January 7, 2015 - 10:27 AM

Travel Log: 30 June 2012

The least visited National Park (in the lower 48 states) is Isle Royale National Park. Isle Royale is the largest island located in Lake Superior with its widest measurements at 45 miles long and up to 9 miles tall. There are no roads on the island, no permanent residents, but it does offer 170 miles of hiking trails making it popular for week long backpackers where the goal is to either travel from one tip of the island to the other or to circumnavigate the entire island. (Something I'd love to do!) And, even though it is a 1.5ish hour ferry ride from Minnesota and a 3.5ish hour ferry ride from Michigan, the island is technically considered part of Michigan. Silly Michigan snagging the island for copper first!


We made online reservations for the ferry departing from Grand Portage, Minnesota. We woke up very early to make the drive from Grand Marais to Grand Portage, packed up a daypack of food and water, and packed up fishing gear for the boys (since they could fish without having Michigan fishing licenses), and headed out. In rare form, the 1.5 hour ferry ride was calm on our way to the island.


Once on the island, we learned about the Junior Ranger Program that the National Parks Service offers. For as many national parks as we have been to, I couldn't believe we had never heard of this before. Each park offers a different set of hoops that a person has to jump through to receive the junior ranger badge displaying the park visited's name. Sometimes it is filling out an entire booklet, sometimes answering a quiz from a park ranger, and sometimes you can just look cute. Whatever the hoop, our kids did this here for the first time and have loved doing at other national parks and monuments since.
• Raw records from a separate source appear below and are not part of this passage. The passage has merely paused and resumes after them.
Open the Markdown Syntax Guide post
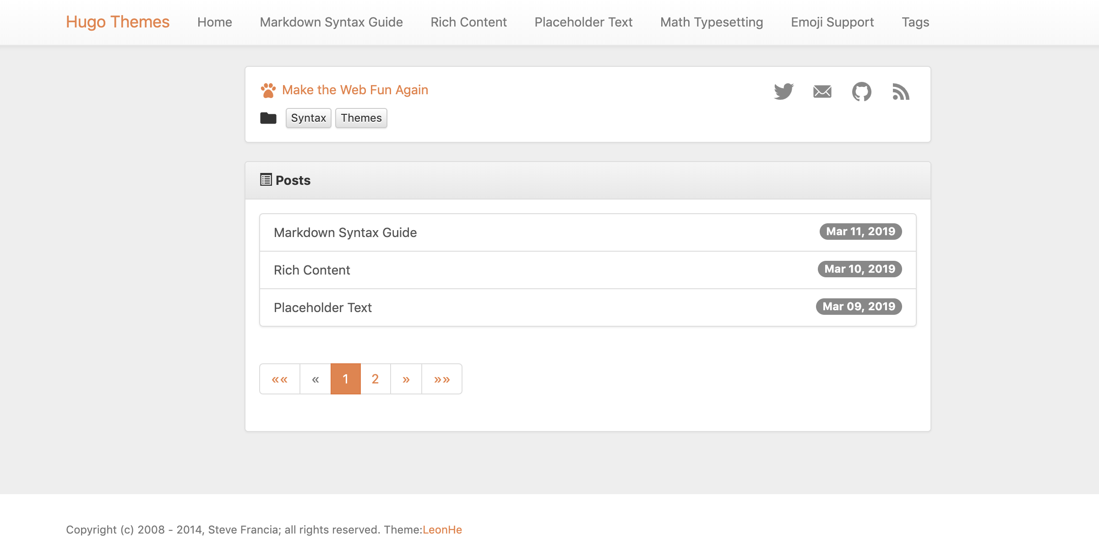The width and height of the screenshot is (1099, 550). (345, 232)
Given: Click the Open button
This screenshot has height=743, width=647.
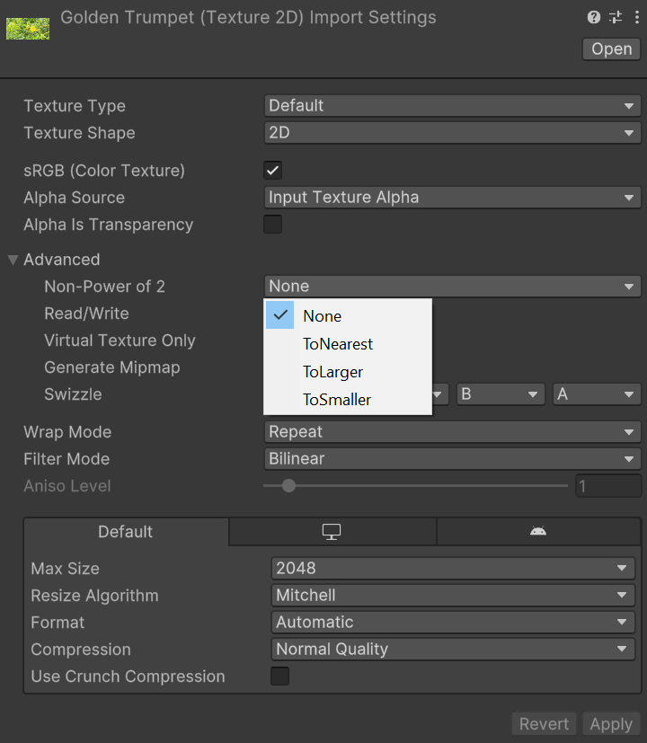Looking at the screenshot, I should (611, 49).
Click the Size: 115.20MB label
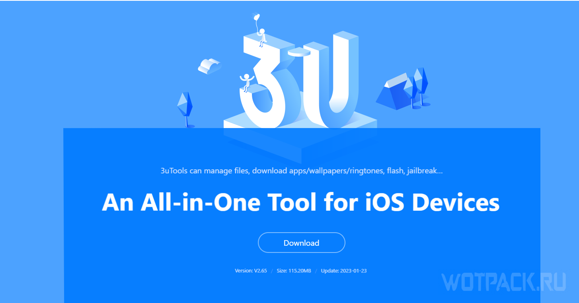The width and height of the screenshot is (579, 303). pos(294,271)
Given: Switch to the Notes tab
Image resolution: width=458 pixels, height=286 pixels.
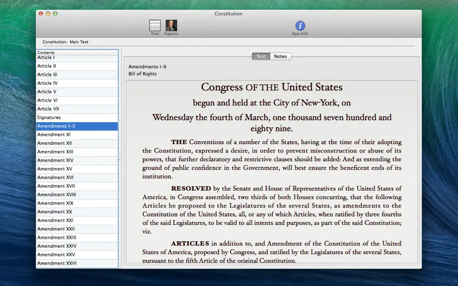Looking at the screenshot, I should tap(280, 56).
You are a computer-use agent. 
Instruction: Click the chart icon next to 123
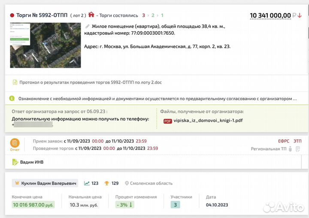tap(87, 183)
We hiked into the interior of the island to find little inner lakes for the boys to fish in and we hoped to spy an elusive moose. A hundred years prior, moose swam over from Canada and settled happily on Isle Royale. Years later a pair of wolves made the crossing on the frozen lake. Interestingly enough, since the 1950's the balance of predator and prey, moose vs. wolf, has been studied and recorded by scientists. In the mid-ninties, when Josh was there for a hiking trip across the island, the island was teeming with moose. When reminded of it, he always proclaims, "There were SO many moose! They were everywhere!" Because the animals are studied so closely, we learned that the population of wolves was down back then due to a person (illegally) bringing their dog to the island that had a virus that infected the wolves. However, upon our visit this time, the population of moose and wolves were way down due to a current disease affecting the moose and without moose to eat the wolf population was down. How amazing to have such a contained ecosystem to study at your disposal! 



The ride back to Grand Portage was cold and bumpy. Everyone welcomed the, now, 2.5 hour ride as a way to rest from the day's hiking. This proved to be a blessing also because we decided to stop at the Grand Portage National Monument on our way back to Grand Marais.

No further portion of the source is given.